Wednesday, January 2, 2013

Meriwether: York's story

Ed Hamilton's statue of York in Louisville, KY

A few days ago, I blogged about an earlier update to the Meriwether: An American Epic Kickstarter project. Well, there are still four days to go, and they're down to needing just $7,000 more in pledges.

And they're still coming out with fascinating updates. This one is also from Carlos Hernandez, their lead writer:
After the Expedition made it back to the U.S., the members of the Corps of Discovery were regarded as national heroes and were granted land allotments as thanks for their service. But not all members: York, Clark’s slave and personal manservant, received no land or payment. He was forced to return to his former life of servitude on Clark’s estate.

York found it difficult to adjust back to life as a slave. Over the years after the Expedition, Clark asked several people, including his brother Jonathan and Meriwether Lewis, for advice on how to handle his increasingly unwilling slave. And then, in 1810 (about four years after the Expedition), Clark writes, “[York] is here but of verry little Service to me ... insolent and Sulky, I gave him a severe trouncing the other Day and he has much mended Sence.” [sic; Clark was a terrible speller.]

Those two words, “severe trouncing,” squeeze my heart.

Clark and York had been together since they were boys. York probably saved Clark’s life during a flash flood near Great Falls, Montana. He was loyal, brave, physically strong and agile (quite the dancer, apparently), and in all everything a member of the Corps should be. But he also brought many unanticipated benefits to the mission. Many Native Americans had never seen anyone of African descent before and were fascinated by York. One tribe called him a “great medicine” (which might be translated as a “great wonder”) and gave him a great deal of respect, which benefited the entire Corps.

And Clark rewards all of these contributions by having York tied to a post and whipped.

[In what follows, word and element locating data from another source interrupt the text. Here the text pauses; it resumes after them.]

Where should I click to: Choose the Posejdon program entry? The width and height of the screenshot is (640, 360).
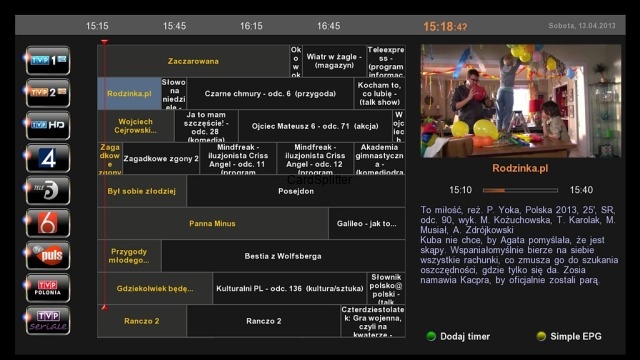click(296, 191)
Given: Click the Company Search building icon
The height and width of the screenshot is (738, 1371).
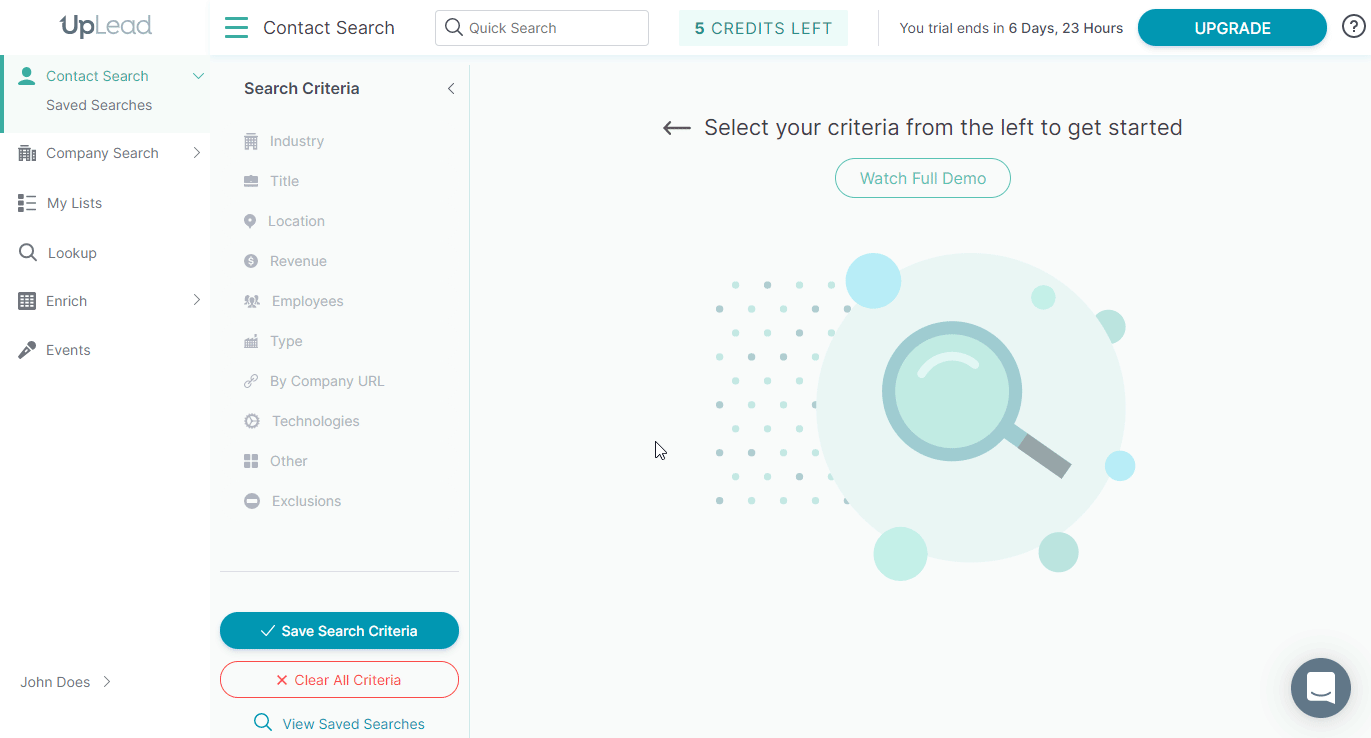Looking at the screenshot, I should coord(27,153).
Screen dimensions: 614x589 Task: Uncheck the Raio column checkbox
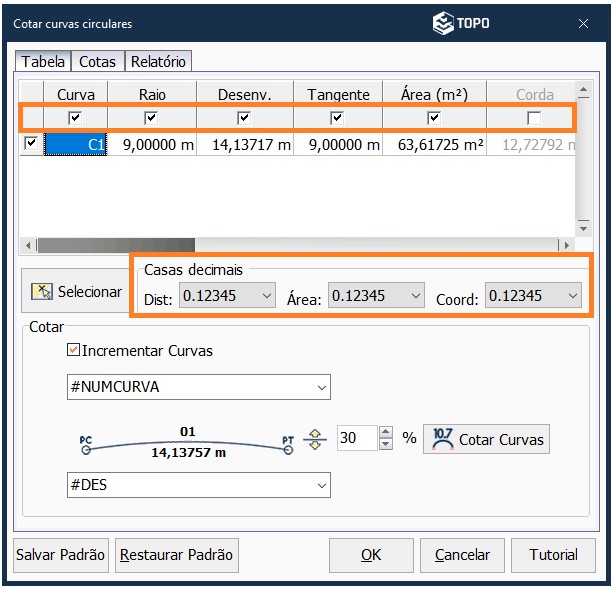[151, 118]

In creating York’s story arc for our game, I am working backwards. I am taking the fact that someone like Clark--who by my reading was an affable, sensible, even-tempered and generous man--could then go and “trounce” York, as my guiding star for this part of the narrative. It’s obvious that the journey changed York. He regularly carried a firearm (almost unheard-of for a slave of the time), was asked for his opinion as to where the Corps should build their winter fort on the Pacific, and looked on with awe, as did the rest of the Corps, as thousands of buffalo galloped across the plains of the Northwest. He came to know a level of freedom that nothing in his life up to then had prepared him for.

And then it was time to go home. To go back to being a slave. To being property.

Incredible, isn't it? How could our ancestors have been like that? Of course, I'm talking about William Clark, but it applies to both sides, slave and slave-owner alike. I find it impossible to understand Clark, but I can't imagine how York could have survived such injustice, either.

I get angry just thinking about it!

And how will this work in a game? Hernandez continues:
Without spoiling anything, let me say that York, Clark and others will take up the question of York’s freedom with you, and your answers will have both short- and long-term consequences. And if you think you can simply bring your 21st-century values around slavery to the game and advocate for York’s freedom without a price, think again. ...

Don’t expect Meriwether to offer up pat, feel-good answers to these questions. As York’s story shows us, real life is complicated, and often heartbreaking. I will use the real history of the Corps of Discovery to invite that complexity and heartbreak into Meriwether, and then force you to make some tough, tough choices. If I do my job as writer, those choices will offer insight not only into Lewis’s age, but our own.

This is going to be history more than alternate history, so I really don't know how that will work. (But I'm anxious to find out.) I loved Eric Flint's The Rivers of War, and its sequel, because it showed history completely upended, a different direction we could have taken.

This is likelier to be... more realistic. Still, these updates have been intriguing. I really hope they make their Kickstarter goal.

2 comments:

Chimeradave said...

Wow, really surprised York didn't kill Clark when they got back.

Imagine just being one of the guys on the adventure and then being a slave again when you returned.

I wonder if he thought he's be free when he returned. He must have or else he would have run off into the woods or something.

I guess he had a wife and children and he took the beatings for their sake.

Horrible to think about!

Bill Garthright said...

York was born a slave. He'd never known another life before going on the expedition. But then, to get a taste - just a taste - of what respect would be like, what freedom would be like,...

And to share the adventures, share the dangers, then to return home to slavery, while everyone else was rewarded and honored. Yes, John, it's horrible, indeed!